Supplemental Figure 4: Published module overlaps. (a-d) Overlaps between published modules and the consensus whole-brain co-expression modules identified in this paper, demonstrating that the majority of modules show a high overlap, particularly to the neuronal module BW-M4. These modules were been selected because of published enrichment for neuropsychiatric disease risk genes. (supplemental methods).

Supplemental Figure 5: Related to figure 5. (a) Gene ontology enrichments for module set BW-M4 across all regions in which a BW-M4 module is present. (b) Meta-

GSEA scores for significant MAGMA genes in BW-M4 across all tissues, implicating synaptic transmission and calcium transport as neuronal dysfunctions in SCZ.

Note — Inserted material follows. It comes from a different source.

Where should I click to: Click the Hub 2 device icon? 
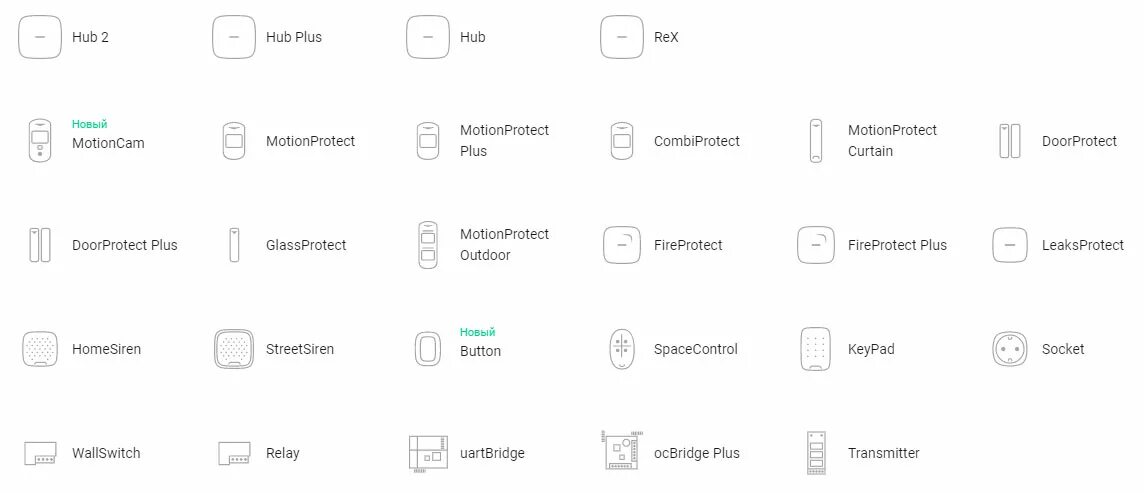39,37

Supplemental Figure 6: Regional AUPR curves for CEREB-M1 and CTX-M1

Left. Nearest-neighbor precision-recall curves for CEREB-M1 labels across all region- level co-expression networks; showing significantly higher AUPR for cerebellar regions, but substantial AUPR for all remaining regions. Right. Nearest-neighbor precision-recall curves for CTX-M3.

Supplemental Figure 7: isoform module assignment threshold, related to figure 3

Fisher’s exact test of the contingency of “assigned to module” and “top-ranked cell type marker” for varying kME thresholds for (left) oligodendrocytes and (right) astrocytes; for marker rankings based on both absolute and relative expression within the cell-sorted data. Thresholds in the range 0.45-0.55 appear to balance significance and odds ratio across absolute and relative rankings.

Supplemental Figure 8: Related to figure 7. Plot of Phi statistics for InWeb brain PPI network (“PPI”) and four regulatorycircuits.org (“RC”) networks: Hippocampus (“Hippo”), amygdala (“Amy”), NEU+ neurons, astrocytes, and neuroprogenitor cells (“NPC”).

Vertical breaks represent the study used to calculate phi, while the colors represent those studies used to define proposal core genes, or network central genes.